Une petite douche froide est tombée vendredi matin sous les ors du grand amphithéâtre de la Sorbonne. Alors que s'ouvrait la deuxième journée du colloque sur l'université du troisième millénaire (U3M), le grand chantier d'Allègre pour l'enseignement supérieur, Christian Poncelet, le président du Sénat, a joué les rabat-joie. Intervenant dans le cadre de la table ronde sur «la mobilisation des collectivités locales», il a demandé que l'Etat cesse de «faire la manche». Le successeur de Monory, tout en soulignant que les collectivités coopéreraient loyalement au plan U3M, a indiqué que son financement «ne sera peut-être pas aussi facile» que celui du plan précédent, U 2000. «Je ne suis pas sûr que les collectivités locales pourront apporter un concours aussi important.» Elles ont financé à hauteur de 50 % le plan U 2000, dont l'enveloppe a finalement atteint les 42 milliards. «Nous voulons bien assumer nos responsabilités», a poursuivi Poncelet, à la condition que l'Etat prenne des «engagements précis et définitifs». «Qui fait quoi et comment?» s'est-il interrogé, avant d'appeler à «une rationalisation des clés de financement». La veille, Jean-Pierre Raffarin, président des présidents de région, plus enthousiaste, avait tout de même demandé «à chacun d'être à sa place». «Quand on a des priorités, il ne faut pas oublier de les payer.»

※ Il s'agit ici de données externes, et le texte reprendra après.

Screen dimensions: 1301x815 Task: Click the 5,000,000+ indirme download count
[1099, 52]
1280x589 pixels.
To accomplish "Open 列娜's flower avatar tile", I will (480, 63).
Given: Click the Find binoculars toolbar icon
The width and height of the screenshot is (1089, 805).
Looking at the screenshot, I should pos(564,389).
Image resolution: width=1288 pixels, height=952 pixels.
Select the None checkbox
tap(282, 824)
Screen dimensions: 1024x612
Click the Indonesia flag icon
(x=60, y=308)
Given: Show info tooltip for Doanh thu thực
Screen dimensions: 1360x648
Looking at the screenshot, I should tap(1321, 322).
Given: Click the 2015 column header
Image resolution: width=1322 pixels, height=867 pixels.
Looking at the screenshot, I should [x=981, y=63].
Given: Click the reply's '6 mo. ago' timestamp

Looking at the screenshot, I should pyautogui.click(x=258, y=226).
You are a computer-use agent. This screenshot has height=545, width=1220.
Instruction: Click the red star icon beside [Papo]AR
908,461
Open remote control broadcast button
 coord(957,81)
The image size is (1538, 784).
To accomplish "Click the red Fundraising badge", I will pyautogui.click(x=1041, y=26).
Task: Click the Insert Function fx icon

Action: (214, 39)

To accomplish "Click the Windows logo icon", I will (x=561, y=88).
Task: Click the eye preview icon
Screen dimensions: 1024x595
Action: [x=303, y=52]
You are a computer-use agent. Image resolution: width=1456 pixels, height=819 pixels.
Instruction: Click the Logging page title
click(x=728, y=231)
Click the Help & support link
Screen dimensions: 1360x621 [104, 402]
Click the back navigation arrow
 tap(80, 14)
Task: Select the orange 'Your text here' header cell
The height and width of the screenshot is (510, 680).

Allègre a tenté de rassurer ses interlocuteurs: «Notre volonté de jouer la déconcentration et l'autonomie est sincère», a-t-il insisté. «Il n'existe pas de plan décidé au ministère. Il faut localement monter des projets raisonnables et ambitieux». «Avant de décider quoi que ce soit, l'Etat nous dit "payez"», avait ironisé Poncelet. Allègre lui a répondu hier: «Il serait inconvenant de la part de l'Etat de décider combien les collectivités vont payer. Nous n'allons pas décider nationalement d'une ponction sur les régions.» Il serait donc «inconvenant» d'estimer le coût du plan U3M.